**TRY IT**
Write the entries below out again exactly, but skip the pictures.
────────────────
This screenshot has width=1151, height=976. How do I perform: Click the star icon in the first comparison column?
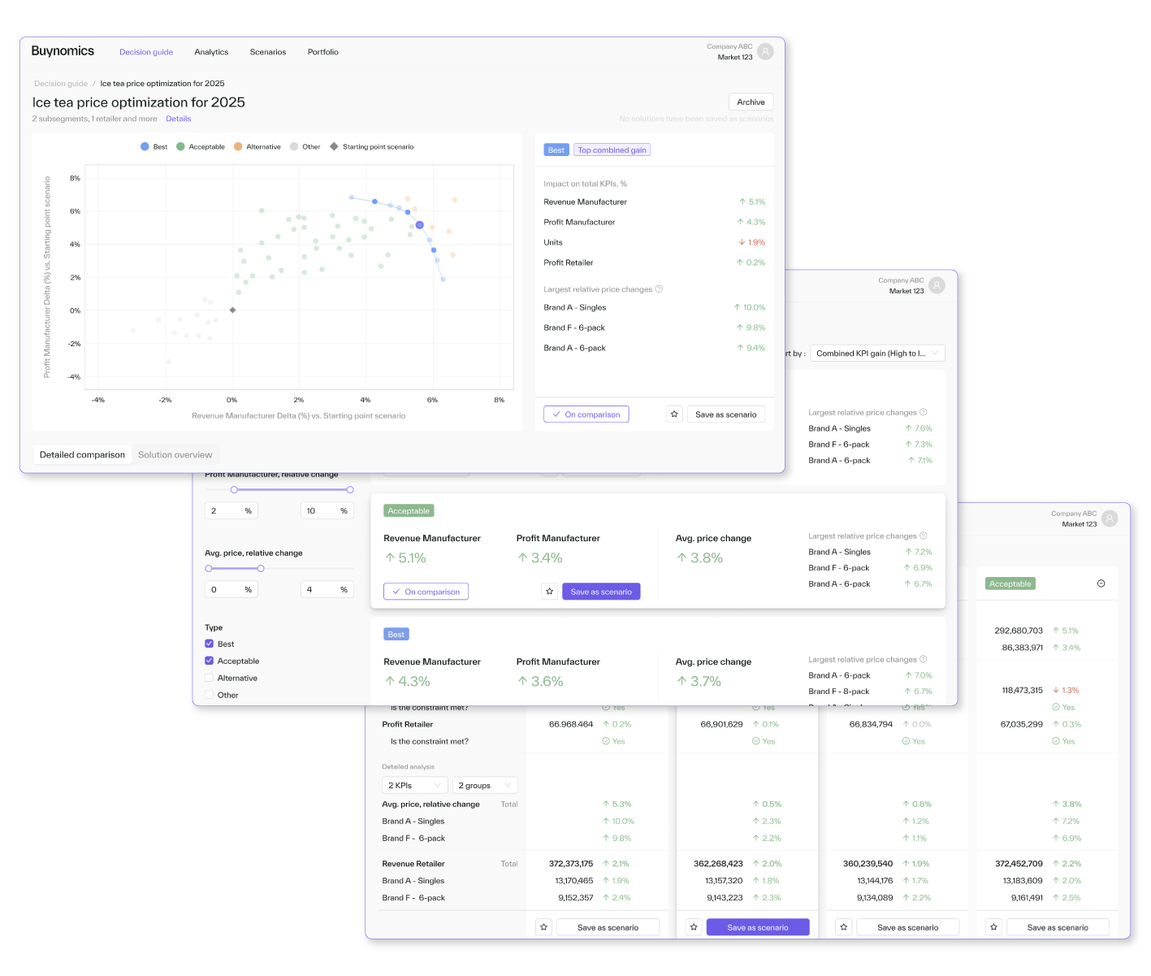pos(544,927)
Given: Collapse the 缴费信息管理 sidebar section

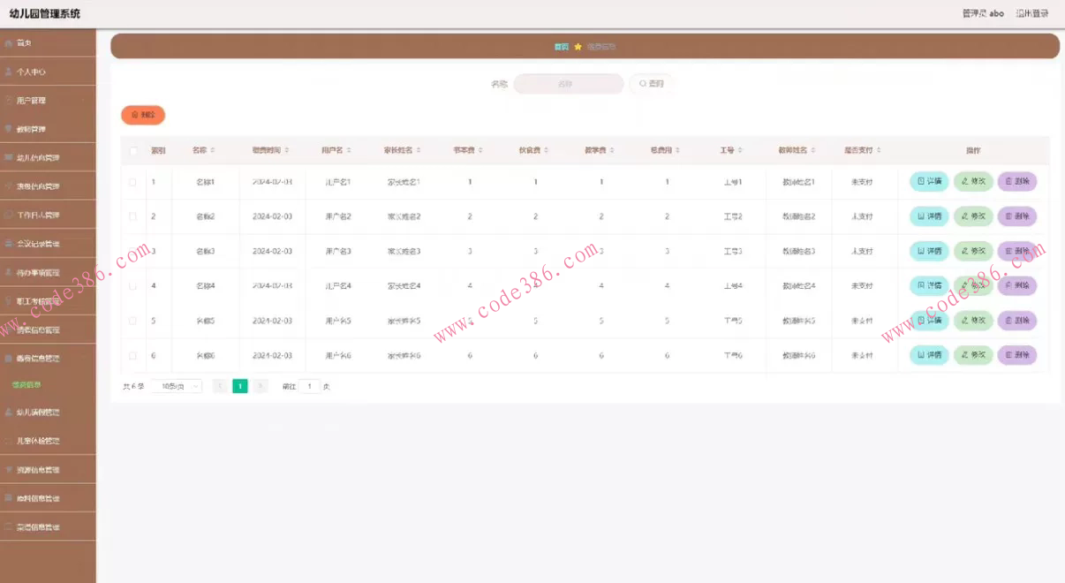Looking at the screenshot, I should 48,359.

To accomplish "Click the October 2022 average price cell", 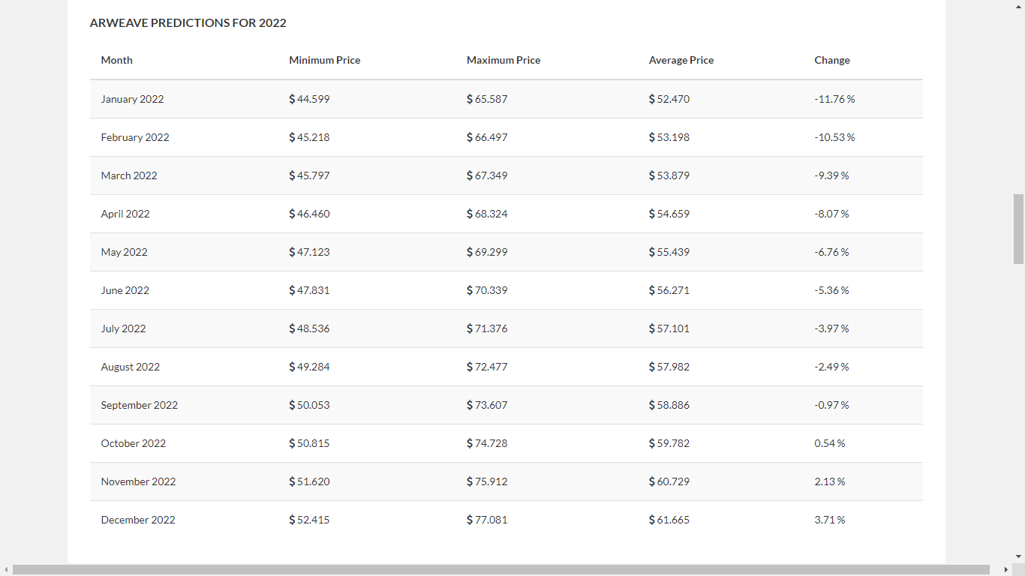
────────────────
**TASK SOLUTION**
This screenshot has width=1151, height=976. How do I perform: Click the star icon in the first comparison column?
pos(544,927)
Given: Collapse the 缴费信息管理 sidebar section

Looking at the screenshot, I should 48,359.

To accomplish "Click the October 2022 average price cell", 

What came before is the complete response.